Two Maryland Carey Law programs, the Legal Resource Center for Public Health Policy and the Network for Public Health Law, Eastern Region, have together secured more than $1 million in grants for Fiscal Year 2016.
“These programs are doing great work and directly help the people of Maryland and beyond,” said Dean Donald B. Tobin. “This funding will allow us to continue providing current services to the community, as well as add new ones.”

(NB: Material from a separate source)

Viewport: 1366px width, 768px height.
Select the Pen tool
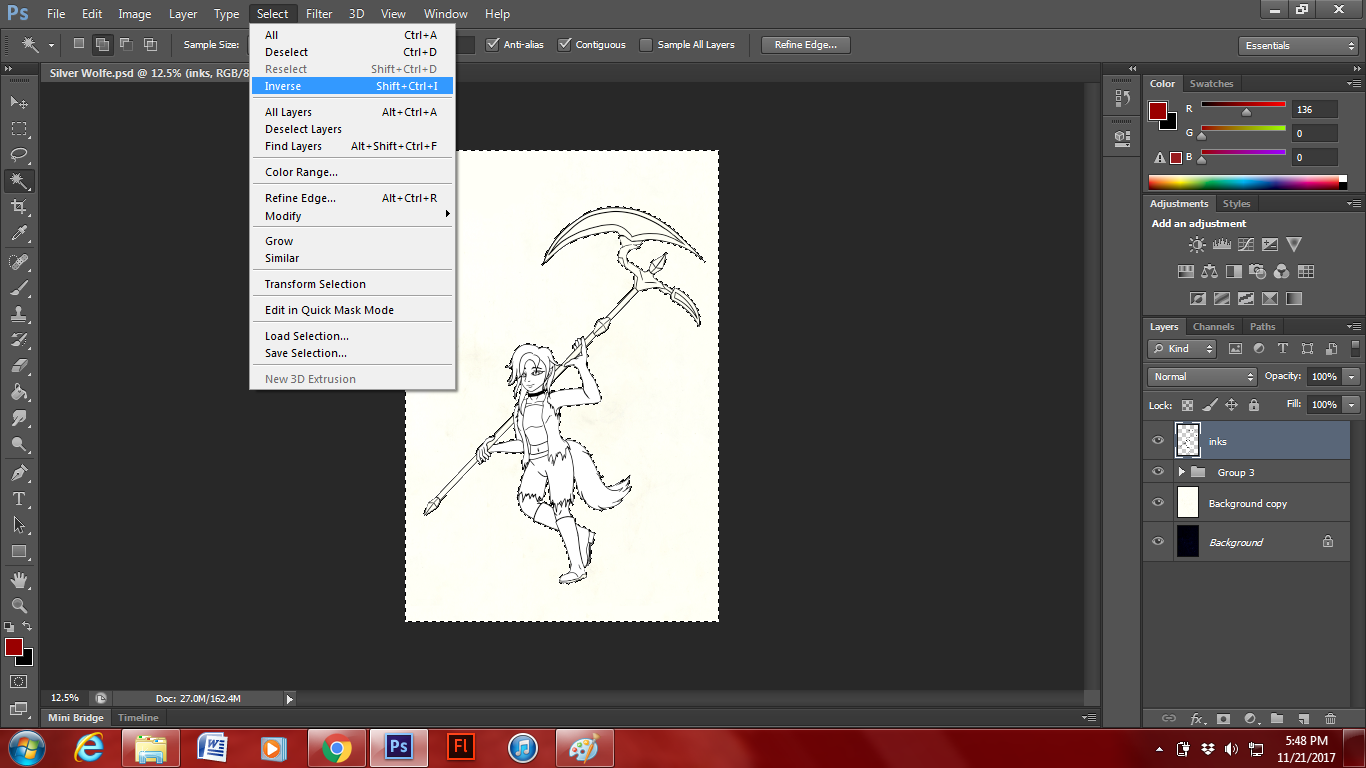(19, 472)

Maryland Carey Law is the Eastern Region headquarters for the Network for Public Health Law, an organization funded by the Robert Wood Johnson Foundation (RWJF) to provide legal assistance, resources, and opportunities to build connections for local, tribal, state, and federal public health officials. The Eastern Region receives $500,000 annually from RWJF and employs several Maryland Carey Law alumni.
A $75,000 grant awarded from the Centers for Disease Control and Prevention (CDC) will allow the Network to work in partnership with Change Lab Solutions and the National Alliance of State Pharmacy Associations to develop a case study of a state that modified the scopes of practice of different types of health care providers, and a toolkit to assist states that want to expand the use of collaborative practice agreements between physicians and pharmacists. A second grant from the CDC for $170,000 will assist the Network and its partner, Change Lab Solutions, with research into development and implementation of youth sports concussion laws, particularly state return-to-play laws.

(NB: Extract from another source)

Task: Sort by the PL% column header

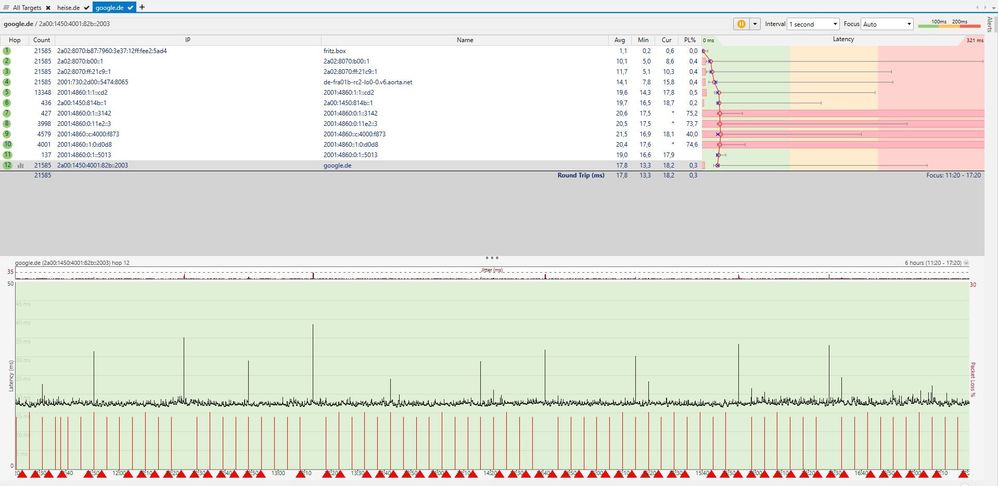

The Network also has an arrangement with the Maryland Center of Excellence on Problem Gambling, housed at the University of Maryland, Baltimore’s School of Medicine, through which the Center supports 50 percent of the salary and expenses of a Fellow position, a Maryland Carey graduate. The Fellow is helping the Center understand the legal framework within which gambling policy may be developed in a manner that protects public health.
The Legal Resource Center will continue with its Tobacco Core grant that started in 2001 to provide pro bono legal technical assistance in Maryland on a range of public health issues, including tobacco and electronic smoking device regulation, injury prevention, and the reduction of hypertension and obesity. The $250,000 grant for the current fiscal year comes from the Maryland Department of Health and Mental Hygiene (DHMH).

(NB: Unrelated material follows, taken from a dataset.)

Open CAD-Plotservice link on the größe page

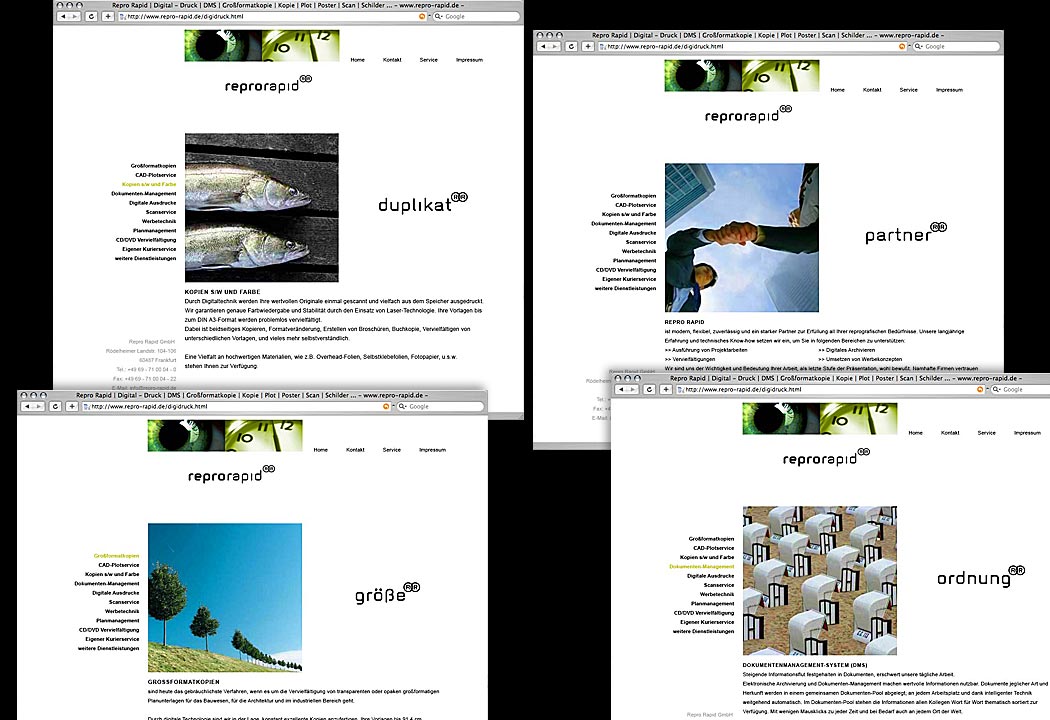[x=118, y=565]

The Center received special funding this year in response to Maryland’s failure to meet federal requirements on the sale of tobacco to minors. This work will be funded by the Center’s $150,000 Synar Amendment grant from DHMH.
Lastly, the Center will receive $30,000 from DHMH under the CDC’s Core Violence and Injury Prevention Program; DHMH receives funds from CDC and the Center is a sub-grantee, providing, since 2011, technical legal assistance and policy support to DHMH and injury prevention specialists across the state.